##### Data under study

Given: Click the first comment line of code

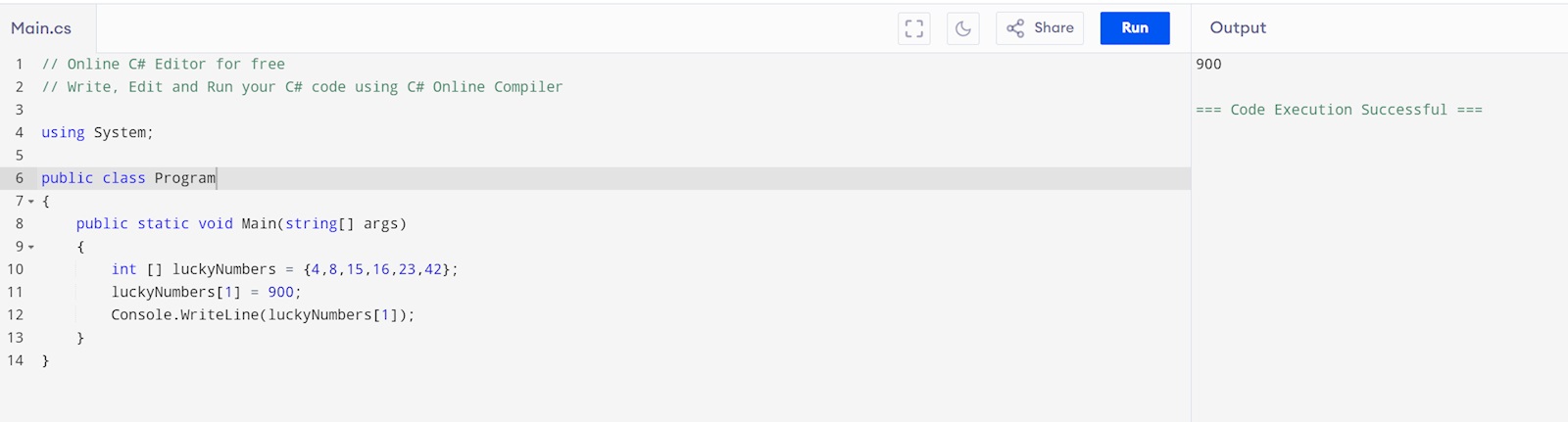Looking at the screenshot, I should click(x=163, y=64).
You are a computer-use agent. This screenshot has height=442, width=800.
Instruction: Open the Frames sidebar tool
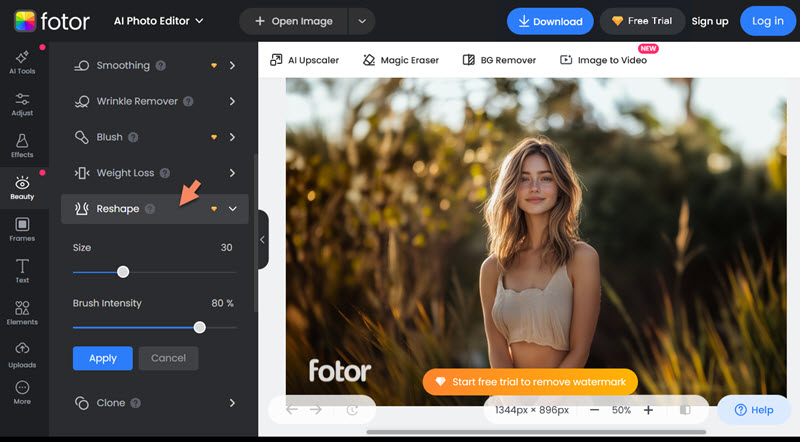point(22,229)
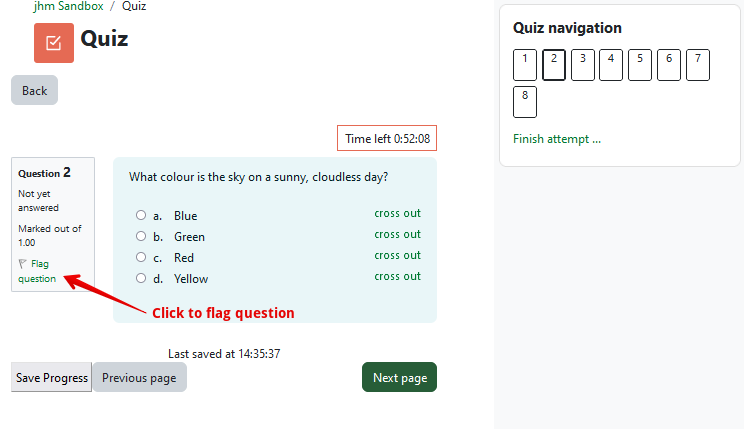Jump to question 3 in quiz navigation
The width and height of the screenshot is (744, 429).
[583, 65]
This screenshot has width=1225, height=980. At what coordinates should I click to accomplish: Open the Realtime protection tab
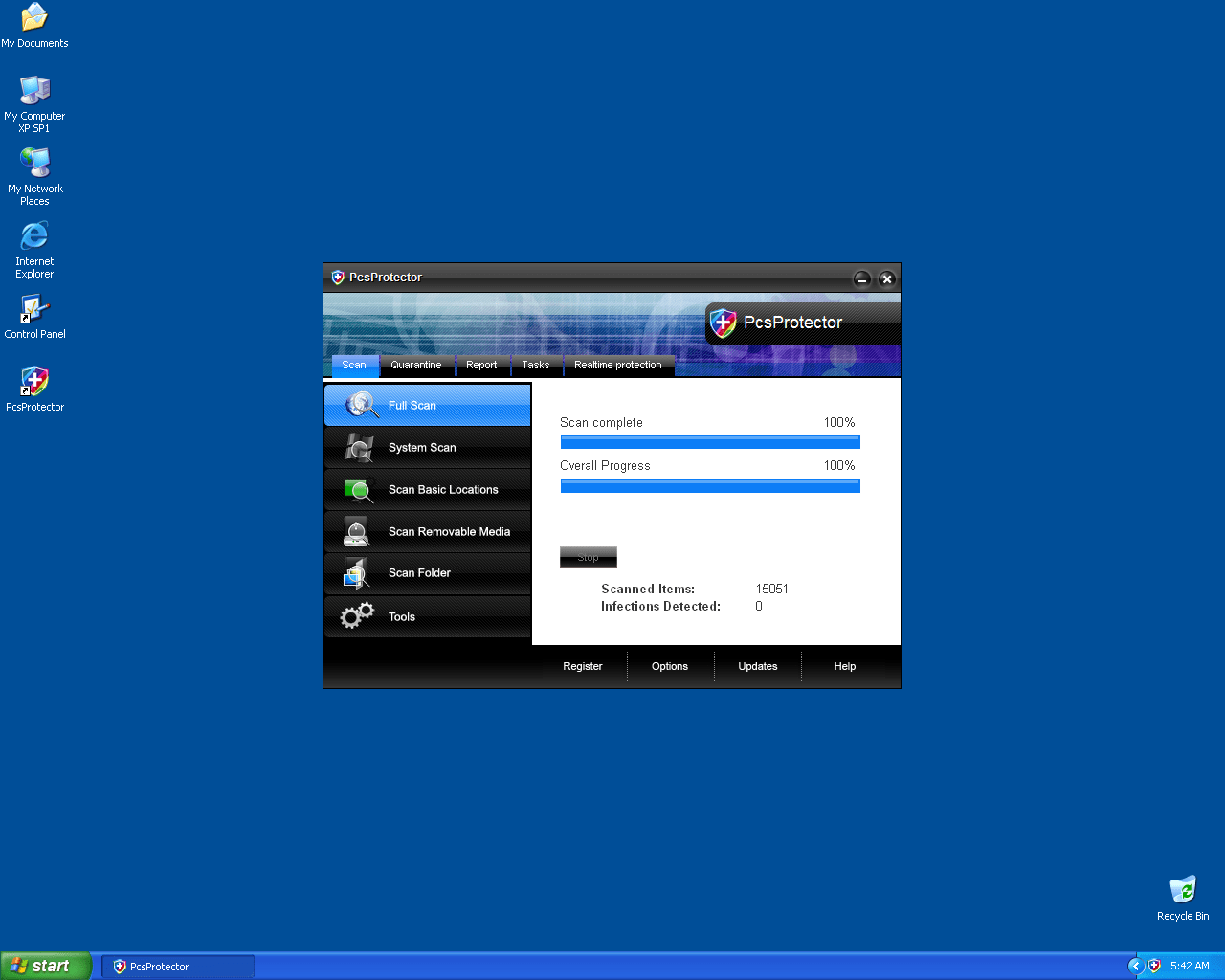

##########

## Work to be completed
Each record above is to be written out exactly; the pictures are not.

## Output below
Given: Click the first comment line of code

Looking at the screenshot, I should click(x=163, y=64).
You are a computer-use agent. This screenshot has height=442, width=800.
Instruction: Open the Frames sidebar tool
point(22,229)
Jump to question 3 in quiz navigation
The width and height of the screenshot is (744, 429).
[583, 65]
This screenshot has width=1225, height=980. At what coordinates should I click to accomplish: Open the Realtime protection tab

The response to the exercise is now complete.